Randomly today, I started thinking about Twilight (bear with me here). I read the books, and yes, they were essentially teen fan fiction, but I was a teenager (just barely), and I was intrigued by the concept of a human in love with a vampire. (Important: This was before I had seen Buffy, through which I realized there was a much better way of telling this kind of story.) I went to see the first movie and, like many, found Kristen Stewart’s portrayal to be kind of annoying, and immediately deemed her a “bad actress.”
This was unfair of me, because looking back now, I see the situation a bit differently. If I were Kristen Stewart, attempting to make my way in Hollywood, and I had the opportunity to attach myself to a franchise that was undoubtedly going to take off with lightning speed, I would probably have jumped at the chance as well. It would get me exposure, open up doors for me, and allow me to make enough money so that I could focus on smaller, independent projects that I really cared about, despite them having a smaller budget.
Now, I have no idea if this was Kristen Stewart’s mindset, but it’s one that I relate to. As someone who studied journalism, marketing is not where I envisioned I would be three years out of college. I’m certainly not a salesperson (despite my two months working at American Eagle in high school), and I don’t really like feeling as though I’m manipulating people. I am, like I believe most journalists are, in love with the idea of telling real stories. Whether they tell them through newspapers, photographs, magazines, radio, television, or the internet, journalists are, at the heart of it all, storytellers.
However, this isn’t typically what those outside of the profession see. They see advertisements, which are, of course, necessary in order to make a living in this industry. They see click bait, they see emotional manipulators, and they see a constant need to be the first, which is often followed by careless mistakes and retractions of those errors.
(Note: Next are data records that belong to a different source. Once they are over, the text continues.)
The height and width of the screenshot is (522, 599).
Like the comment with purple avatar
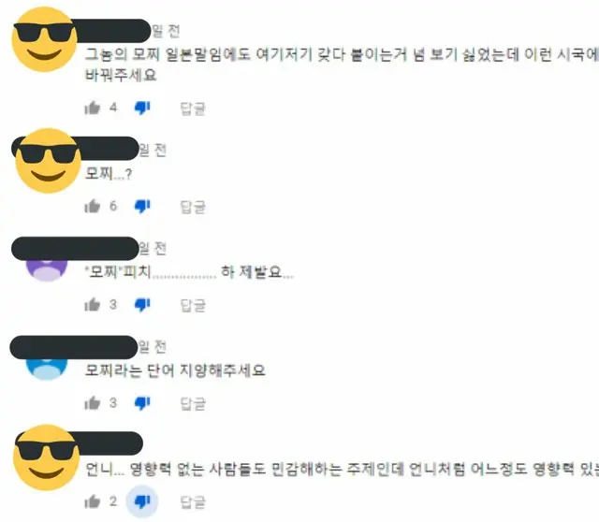coord(92,305)
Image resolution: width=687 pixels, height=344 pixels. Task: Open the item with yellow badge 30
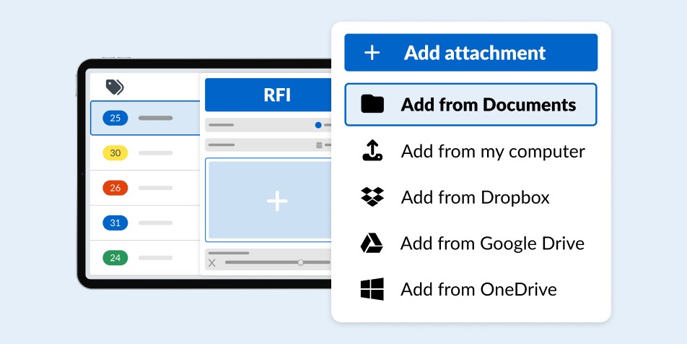pyautogui.click(x=144, y=152)
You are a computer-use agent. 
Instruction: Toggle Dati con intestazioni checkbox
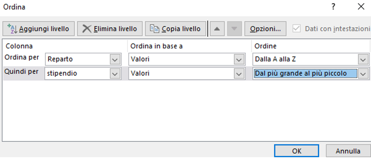click(x=297, y=29)
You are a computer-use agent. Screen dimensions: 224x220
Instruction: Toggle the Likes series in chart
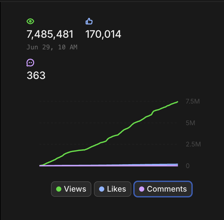click(112, 189)
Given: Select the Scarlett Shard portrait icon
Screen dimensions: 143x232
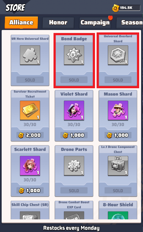Looking at the screenshot, I should point(30,166).
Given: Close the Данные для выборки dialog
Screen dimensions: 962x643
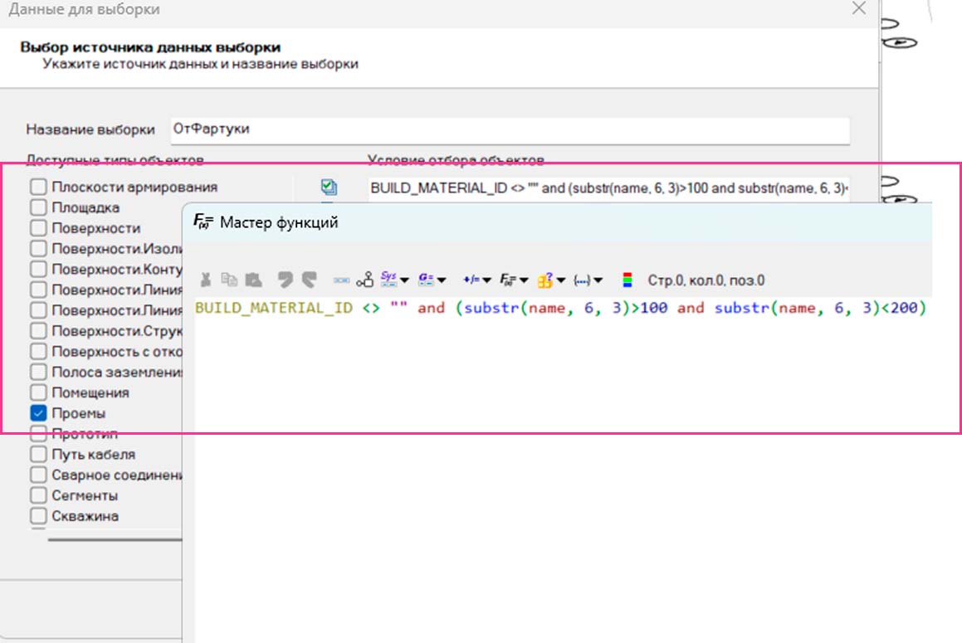Looking at the screenshot, I should click(860, 9).
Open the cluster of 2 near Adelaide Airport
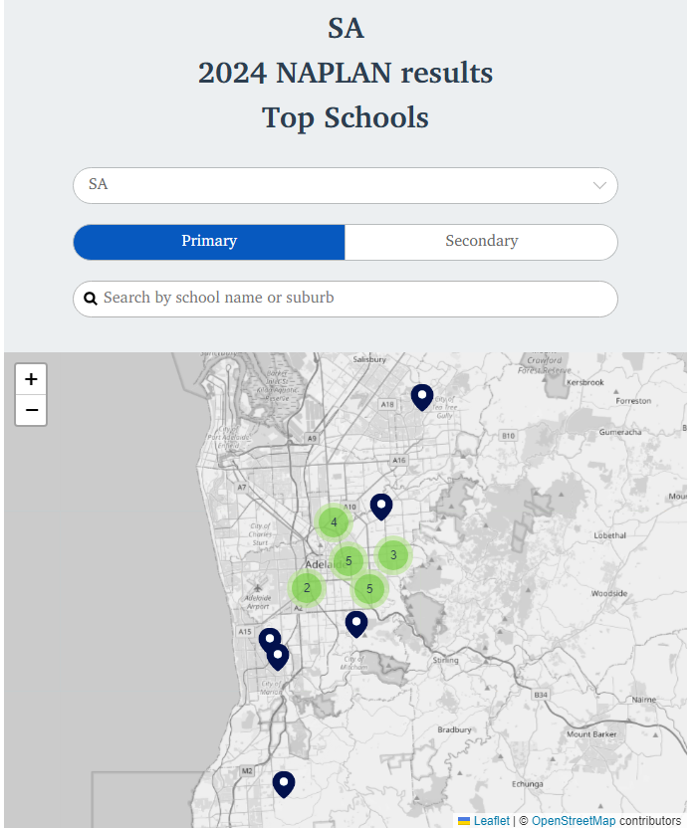Viewport: 697px width, 828px height. [307, 588]
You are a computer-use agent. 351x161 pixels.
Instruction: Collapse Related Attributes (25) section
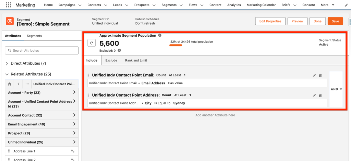tap(7, 74)
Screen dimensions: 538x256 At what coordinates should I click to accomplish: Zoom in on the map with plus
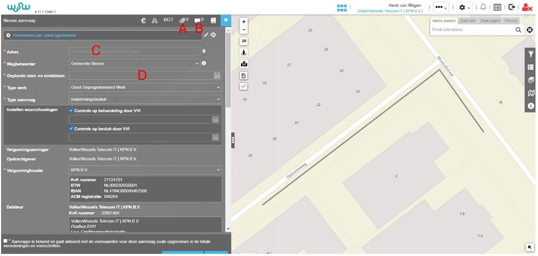[244, 22]
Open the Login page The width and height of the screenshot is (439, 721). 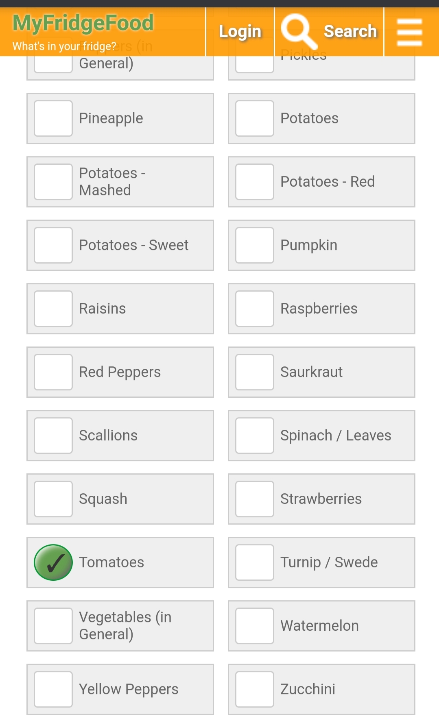pos(240,32)
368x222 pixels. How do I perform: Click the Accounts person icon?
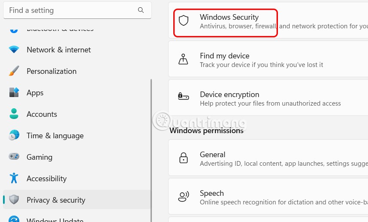[x=14, y=114]
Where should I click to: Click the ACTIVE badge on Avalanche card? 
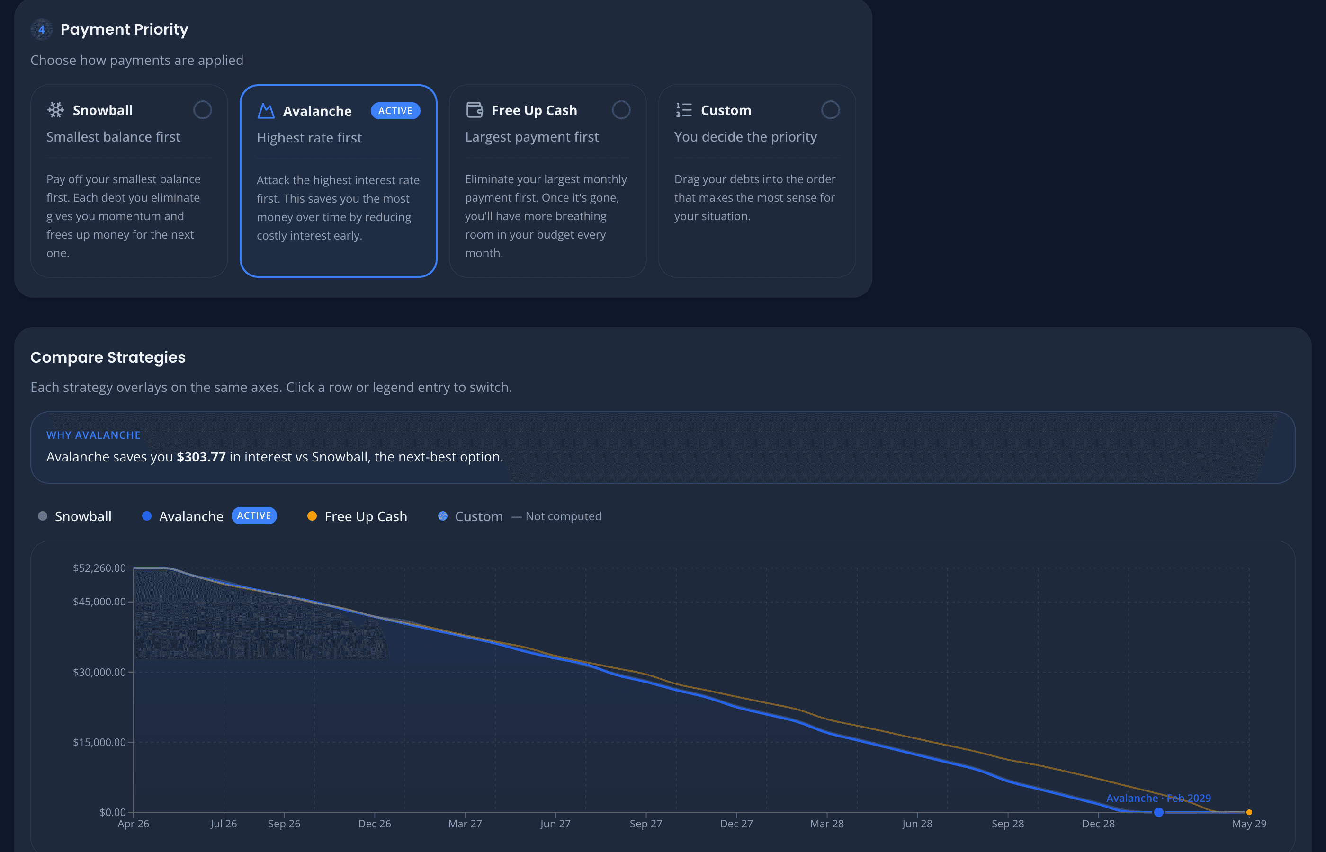point(395,111)
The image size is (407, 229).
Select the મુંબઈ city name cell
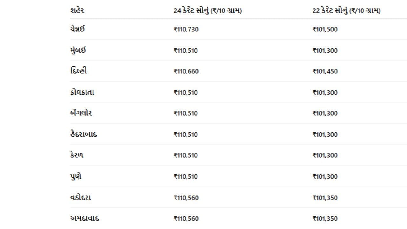pos(78,51)
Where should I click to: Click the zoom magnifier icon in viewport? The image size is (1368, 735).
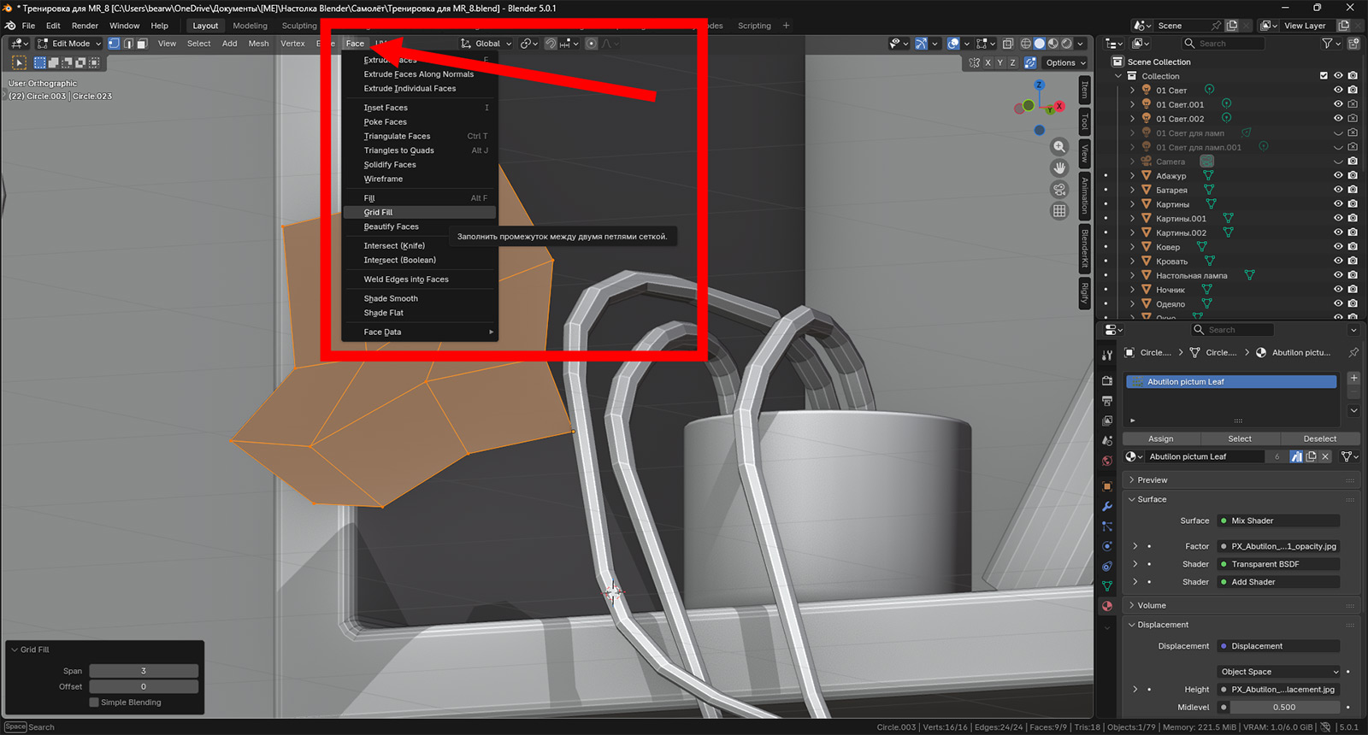click(1059, 147)
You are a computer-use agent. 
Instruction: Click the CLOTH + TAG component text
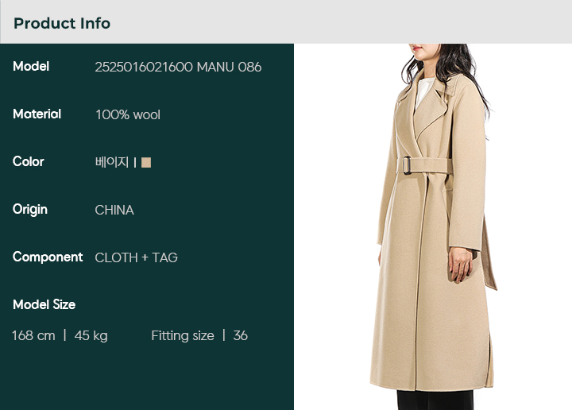pos(136,257)
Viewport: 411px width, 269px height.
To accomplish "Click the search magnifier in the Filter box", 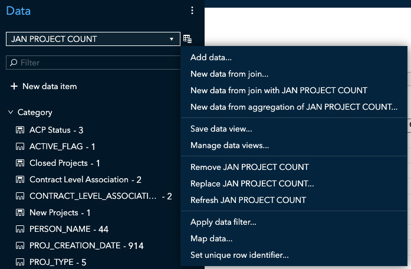I will tap(14, 63).
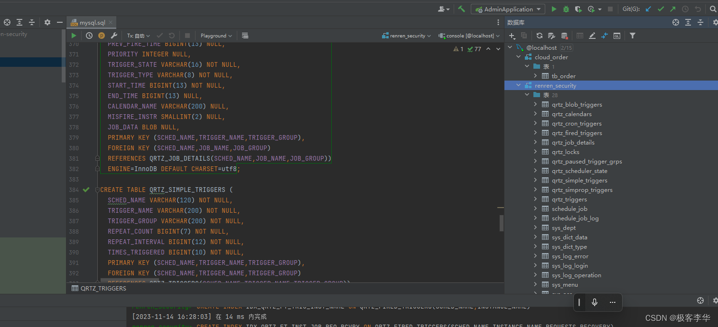Open query history clock icon
This screenshot has width=718, height=327.
(x=89, y=36)
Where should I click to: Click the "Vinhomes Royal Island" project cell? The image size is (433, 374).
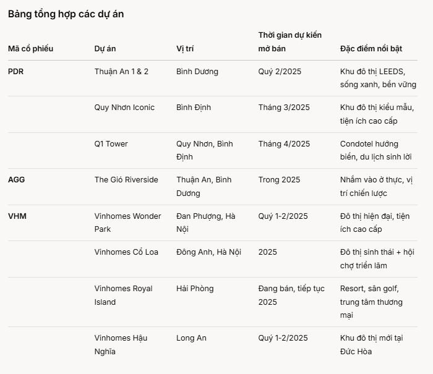pyautogui.click(x=123, y=295)
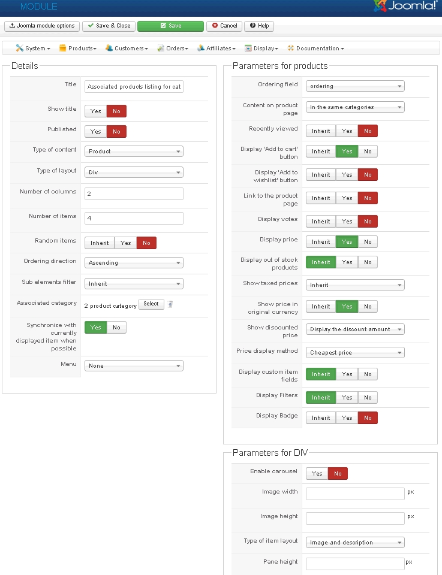Viewport: 442px width, 575px height.
Task: Click the Help question mark icon
Action: pyautogui.click(x=252, y=26)
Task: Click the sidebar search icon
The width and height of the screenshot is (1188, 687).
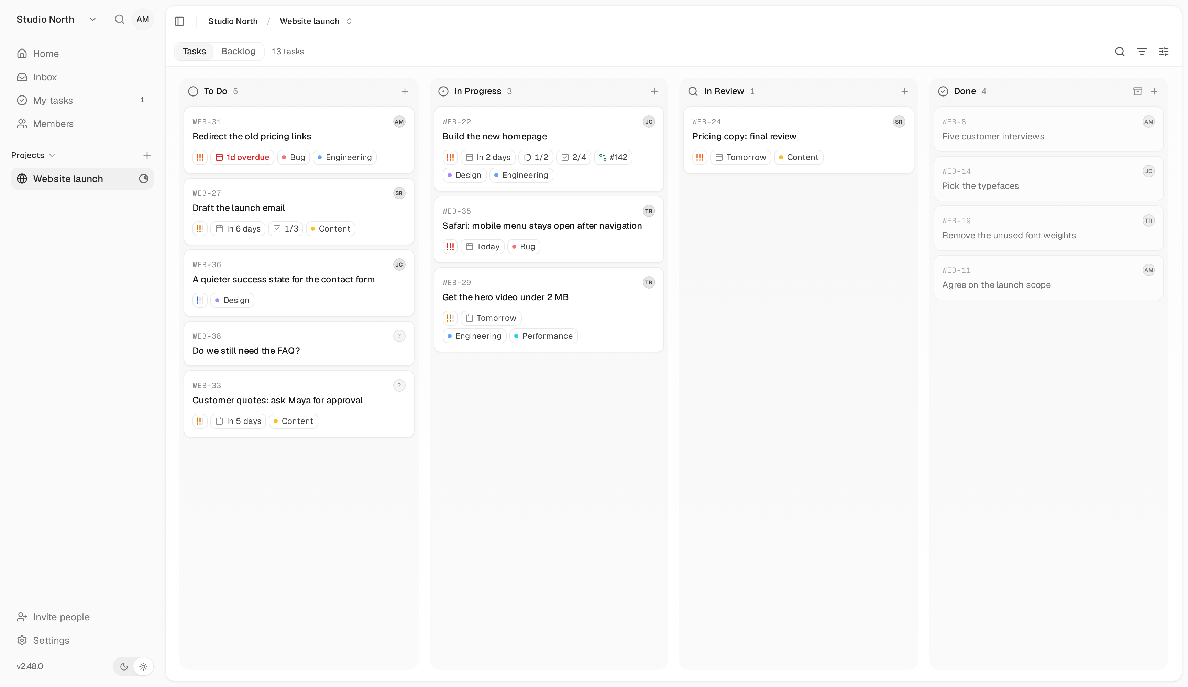Action: coord(119,19)
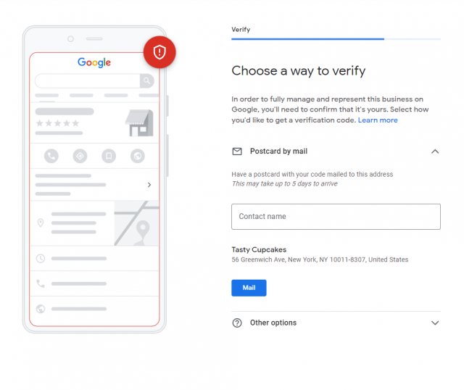Click the search magnifier in phone mockup
This screenshot has width=464, height=390.
coord(147,81)
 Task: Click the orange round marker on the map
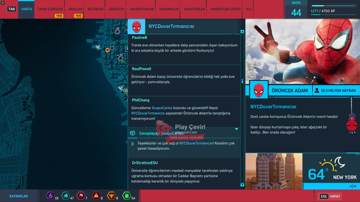tap(107, 50)
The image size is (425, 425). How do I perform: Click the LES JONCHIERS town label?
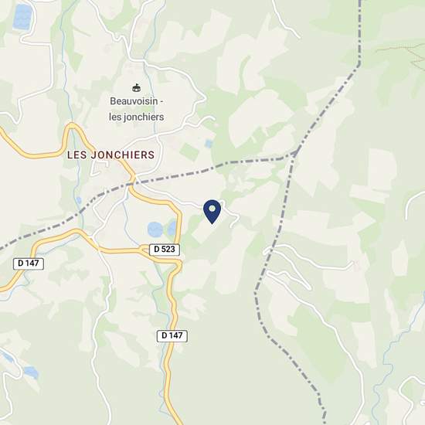coord(111,155)
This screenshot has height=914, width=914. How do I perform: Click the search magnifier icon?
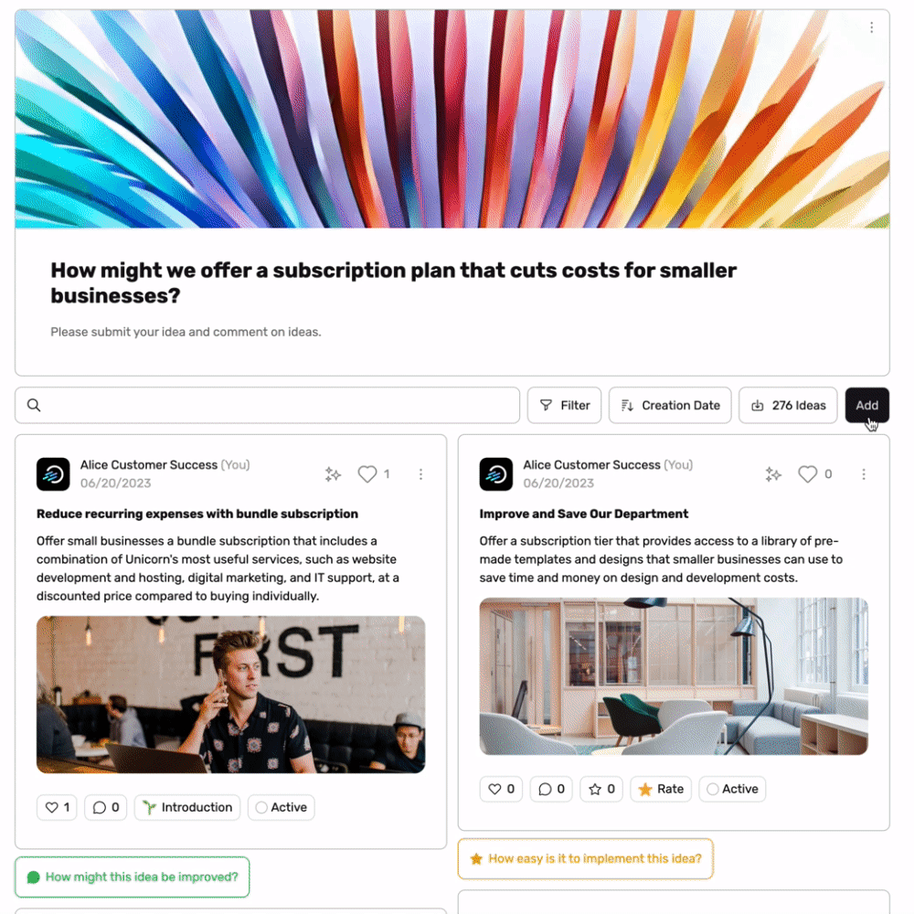click(x=34, y=405)
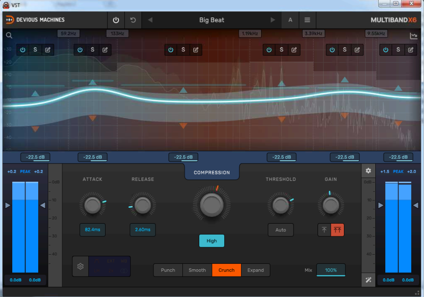Toggle the plugin power bypass button
The image size is (424, 297).
116,20
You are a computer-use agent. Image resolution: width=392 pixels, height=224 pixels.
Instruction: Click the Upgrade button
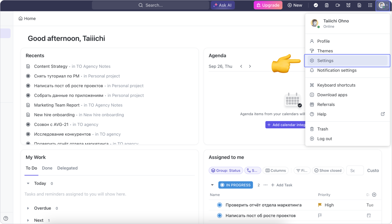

And trust me, I don’t blame them – all of those things are true.
But isn’t that the problem? Our inability to see past what we know to be true at this moment. In order to be a good journalist, that’s something you have to constantly work on. And it must be the same for actors. They also want to make a living telling stories, and they also want to understand what it is that makes others tick. And they also sometimes “sell out” – they make movies or TV shows that others don’t respect as much, and which seem to cater only to making money.
These similarities are what frustrate me when I see actors in the media tearing down, well, the media. You hear of a famous personality yelling at reporters, refusing to speak with journalists, and calling them names. To back up a bit, I do understand to a degree where they’re coming from. When a number of big names decided to take a stand against tabloids publishing photos of their children without their parents’ consent, I fully supported them. Just because someone is well-known, it doesn’t mean that they don’t have a right to protect their children from the same exposure.
But I also don’t see why they needed to hurl insults at the paparazzi while doing so. Chances are, they’re just journalists who are trying to get by, who want to tell stories that others are interested in. They may not be going about it in a way that you like, but for the most part, they’re not trying to hurt you. They just want to make a living. I believe the ban they’re put in place is justifiable, certainly, but I feel as though it’s probably just the first of many steps that will ultimately result in the loss of jobs.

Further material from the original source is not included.